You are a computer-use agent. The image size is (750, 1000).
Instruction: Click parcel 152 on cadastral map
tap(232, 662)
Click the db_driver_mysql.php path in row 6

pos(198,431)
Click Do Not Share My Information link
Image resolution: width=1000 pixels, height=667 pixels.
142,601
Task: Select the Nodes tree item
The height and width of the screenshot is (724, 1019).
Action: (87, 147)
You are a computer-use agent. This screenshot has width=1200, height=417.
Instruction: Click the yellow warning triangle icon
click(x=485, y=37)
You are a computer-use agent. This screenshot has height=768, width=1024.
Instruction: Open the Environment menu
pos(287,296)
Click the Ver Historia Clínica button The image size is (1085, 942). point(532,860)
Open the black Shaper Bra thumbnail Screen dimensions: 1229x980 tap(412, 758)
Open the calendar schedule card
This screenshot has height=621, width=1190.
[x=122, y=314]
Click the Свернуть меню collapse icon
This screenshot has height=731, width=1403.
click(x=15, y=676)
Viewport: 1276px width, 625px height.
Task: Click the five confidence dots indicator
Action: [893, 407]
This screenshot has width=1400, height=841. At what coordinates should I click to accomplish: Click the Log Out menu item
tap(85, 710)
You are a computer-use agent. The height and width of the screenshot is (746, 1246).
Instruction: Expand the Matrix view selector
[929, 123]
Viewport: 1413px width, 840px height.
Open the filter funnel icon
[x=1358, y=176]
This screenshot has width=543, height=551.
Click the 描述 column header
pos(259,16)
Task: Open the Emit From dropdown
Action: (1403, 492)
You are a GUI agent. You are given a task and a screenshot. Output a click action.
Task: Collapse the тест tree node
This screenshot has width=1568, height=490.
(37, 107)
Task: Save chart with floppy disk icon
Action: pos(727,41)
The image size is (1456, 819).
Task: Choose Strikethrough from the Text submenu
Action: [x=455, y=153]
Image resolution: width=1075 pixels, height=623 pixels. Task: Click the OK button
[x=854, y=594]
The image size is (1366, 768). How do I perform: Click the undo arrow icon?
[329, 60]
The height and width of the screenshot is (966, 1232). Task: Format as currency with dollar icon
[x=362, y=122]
--------------------
Turn every line of the listing above into a JSON list of strings, one string per line, skipping blank lines.

[
  "You are a computer-use agent. The image size is (750, 1000).",
  "Instruction: Click parcel 152 on cadastral map",
  "tap(232, 662)",
  "Click the db_driver_mysql.php path in row 6",
  "pos(198,431)",
  "Click Do Not Share My Information link",
  "Image resolution: width=1000 pixels, height=667 pixels.",
  "142,601",
  "Task: Select the Nodes tree item",
  "The height and width of the screenshot is (724, 1019).",
  "Action: (87, 147)",
  "You are a computer-use agent. This screenshot has width=1200, height=417.",
  "Instruction: Click the yellow warning triangle icon",
  "click(x=485, y=37)",
  "You are a computer-use agent. This screenshot has height=768, width=1024.",
  "Instruction: Open the Environment menu",
  "pos(287,296)",
  "Click the Ver Historia Clínica button The image size is (1085, 942). point(532,860)",
  "Open the black Shaper Bra thumbnail Screen dimensions: 1229x980 tap(412, 758)",
  "Open the calendar schedule card",
  "This screenshot has height=621, width=1190.",
  "[x=122, y=314]",
  "Click the Свернуть меню collapse icon",
  "This screenshot has height=731, width=1403.",
  "click(x=15, y=676)",
  "Viewport: 1276px width, 625px height.",
  "Task: Click the five confidence dots indicator",
  "Action: [893, 407]",
  "This screenshot has width=1400, height=841. At what coordinates should I click to accomplish: Click the Log Out menu item",
  "tap(85, 710)",
  "You are a computer-use agent. The height and width of the screenshot is (746, 1246).",
  "Instruction: Expand the Matrix view selector",
  "[929, 123]",
  "Viewport: 1413px width, 840px height.",
  "Open the filter funnel icon",
  "[x=1358, y=176]",
  "This screenshot has width=543, height=551.",
  "Click the 描述 column header",
  "pos(259,16)",
  "Task: Open the Emit From dropdown",
  "Action: (1403, 492)",
  "You are a GUI agent. You are given a task and a screenshot. Output a click action.",
  "Task: Collapse the тест tree node",
  "This screenshot has width=1568, height=490.",
  "(37, 107)",
  "Task: Save chart with floppy disk icon",
  "Action: pos(727,41)",
  "The image size is (1456, 819).",
  "Task: Choose Strikethrough from the Text submenu",
  "Action: [x=455, y=153]",
  "Image resolution: width=1075 pixels, height=623 pixels. Task: Click the OK button",
  "[x=854, y=594]",
  "The image size is (1366, 768). How do I perform: Click the undo arrow icon?",
  "[329, 60]",
  "The height and width of the screenshot is (966, 1232). Task: Format as currency with dollar icon",
  "[x=362, y=122]"
]